### ASSIGNED TASK
Both the line below containing "VitaliTea (30, 2562)" and the line containing "[Subscribe] (100, 2163)", along with every line between them, should be repeated exactly; no other line belongs in the answer.

### EXCERPTED RECORDS
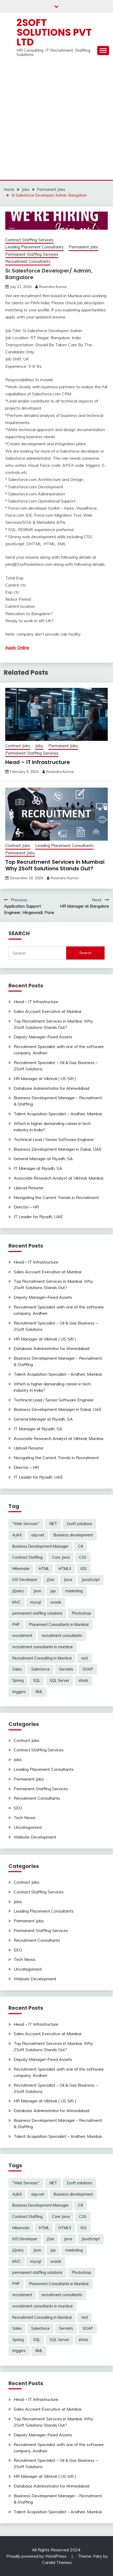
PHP (16, 1624)
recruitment (22, 1635)
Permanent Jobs (83, 246)
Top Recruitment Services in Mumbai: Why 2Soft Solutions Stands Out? (55, 865)
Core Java (61, 1557)
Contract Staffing (27, 1557)
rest (84, 1658)
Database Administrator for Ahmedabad (51, 1088)
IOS (84, 1568)
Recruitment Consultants (27, 261)
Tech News (24, 1817)
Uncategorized (28, 1827)
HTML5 (65, 1568)
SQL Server (59, 1680)
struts (83, 1680)
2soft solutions (79, 1523)
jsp (53, 1591)
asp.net (37, 1535)
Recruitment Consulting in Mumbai (42, 1658)
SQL (36, 1680)
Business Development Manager (40, 1546)
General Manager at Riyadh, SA (43, 1158)
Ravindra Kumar (53, 286)
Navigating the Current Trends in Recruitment (56, 1197)
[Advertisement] (56, 120)
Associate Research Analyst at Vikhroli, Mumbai (58, 1178)
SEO (18, 1807)
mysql (35, 1602)
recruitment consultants (62, 1635)
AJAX (17, 1535)
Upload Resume (28, 1187)
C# (80, 1546)
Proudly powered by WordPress (37, 2556)
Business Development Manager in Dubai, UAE (58, 1149)
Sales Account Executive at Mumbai (47, 1011)
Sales (17, 1669)
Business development (73, 1535)
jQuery (18, 1591)
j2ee (50, 1579)
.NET (53, 1523)
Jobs (39, 745)
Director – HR (26, 1207)
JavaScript (90, 1579)
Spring (18, 1680)
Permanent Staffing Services (31, 254)
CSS (82, 1557)
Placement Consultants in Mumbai (59, 1624)
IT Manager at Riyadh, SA (38, 1168)
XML (39, 1691)
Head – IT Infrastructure (37, 762)
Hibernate (20, 1568)
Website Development (35, 1837)
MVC (16, 1602)
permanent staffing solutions (37, 1613)
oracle (55, 1602)
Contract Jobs (17, 745)
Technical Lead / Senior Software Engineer (54, 1139)
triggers (19, 1691)
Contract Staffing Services (29, 239)
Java (68, 1579)
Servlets (66, 1669)
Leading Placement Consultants (34, 246)
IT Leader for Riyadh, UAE (38, 1216)
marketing (74, 1591)
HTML (44, 1568)
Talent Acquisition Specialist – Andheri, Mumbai (58, 1113)
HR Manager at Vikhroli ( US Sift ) (45, 1078)
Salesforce (40, 1669)
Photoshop (81, 1613)
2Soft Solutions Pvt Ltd (54, 32)
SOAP (88, 1669)
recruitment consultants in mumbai (42, 1647)
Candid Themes (57, 2562)
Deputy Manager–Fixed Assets (43, 1036)
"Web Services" (25, 1523)
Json (37, 1591)
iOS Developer (24, 1579)
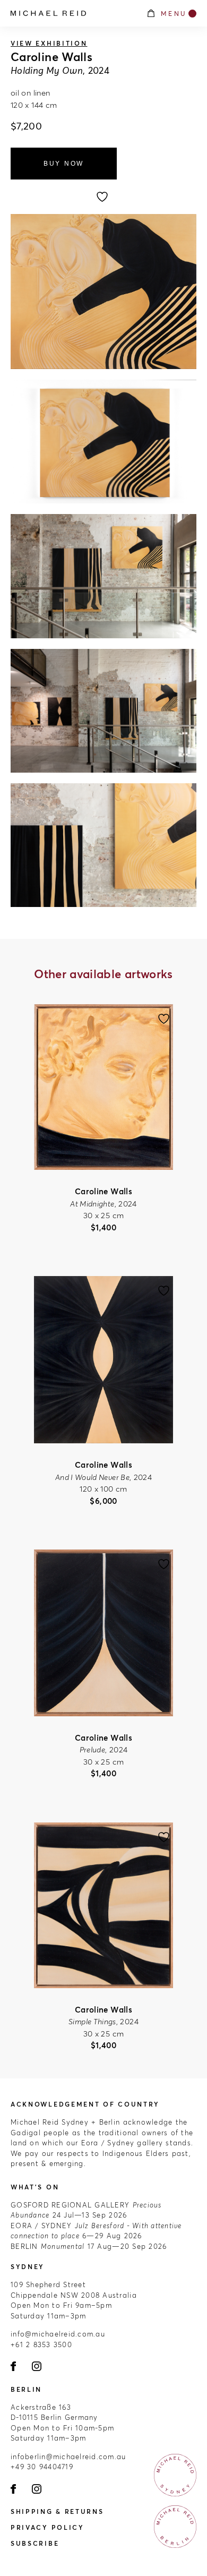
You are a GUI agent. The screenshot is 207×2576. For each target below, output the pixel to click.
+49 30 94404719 (42, 2466)
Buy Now (64, 163)
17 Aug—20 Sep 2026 (89, 2246)
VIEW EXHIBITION (49, 43)
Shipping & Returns (57, 2511)
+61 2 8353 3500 (41, 2344)
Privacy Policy (47, 2527)
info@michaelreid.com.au (58, 2334)
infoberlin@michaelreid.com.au (68, 2456)
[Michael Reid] (73, 13)
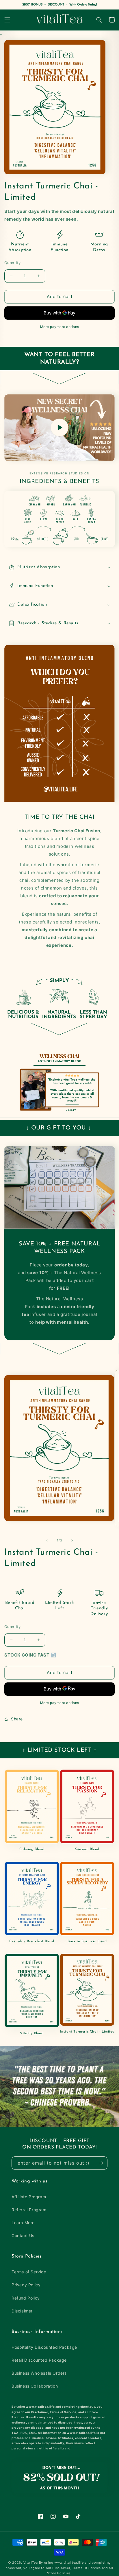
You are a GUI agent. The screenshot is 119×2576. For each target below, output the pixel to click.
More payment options (59, 327)
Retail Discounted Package (39, 2360)
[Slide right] (72, 1540)
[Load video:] (59, 427)
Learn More (23, 2222)
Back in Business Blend (87, 1941)
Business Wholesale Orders (39, 2373)
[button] (7, 20)
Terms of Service (29, 2271)
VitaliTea (30, 2562)
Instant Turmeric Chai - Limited (87, 2031)
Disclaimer (22, 2310)
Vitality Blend (31, 2033)
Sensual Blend (87, 1849)
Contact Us (23, 2235)
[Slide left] (46, 1540)
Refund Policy (26, 2297)
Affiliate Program (29, 2196)
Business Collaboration (35, 2386)
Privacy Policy (26, 2284)
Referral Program (29, 2209)
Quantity (12, 262)
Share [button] (17, 1718)
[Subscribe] (100, 2163)
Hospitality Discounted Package (44, 2347)
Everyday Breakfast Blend (31, 1941)
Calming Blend (31, 1849)
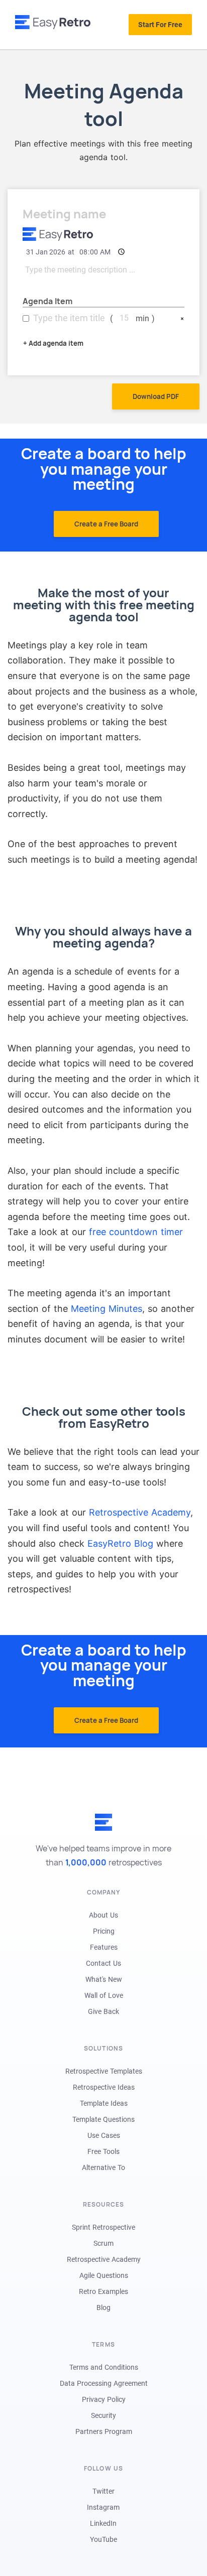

### FINISHED EXERCISE
VitaliTea (30, 2562)
Instant Turmeric Chai - Limited (87, 2031)
Disclaimer (22, 2310)
Vitality Blend (31, 2033)
Sensual Blend (87, 1849)
Contact Us (23, 2235)
[Slide left] (46, 1540)
Refund Policy (26, 2297)
Affiliate Program (29, 2196)
Business Collaboration (35, 2386)
Privacy Policy (26, 2284)
Referral Program (29, 2209)
Quantity (12, 262)
Share [button] (17, 1718)
[Subscribe] (100, 2163)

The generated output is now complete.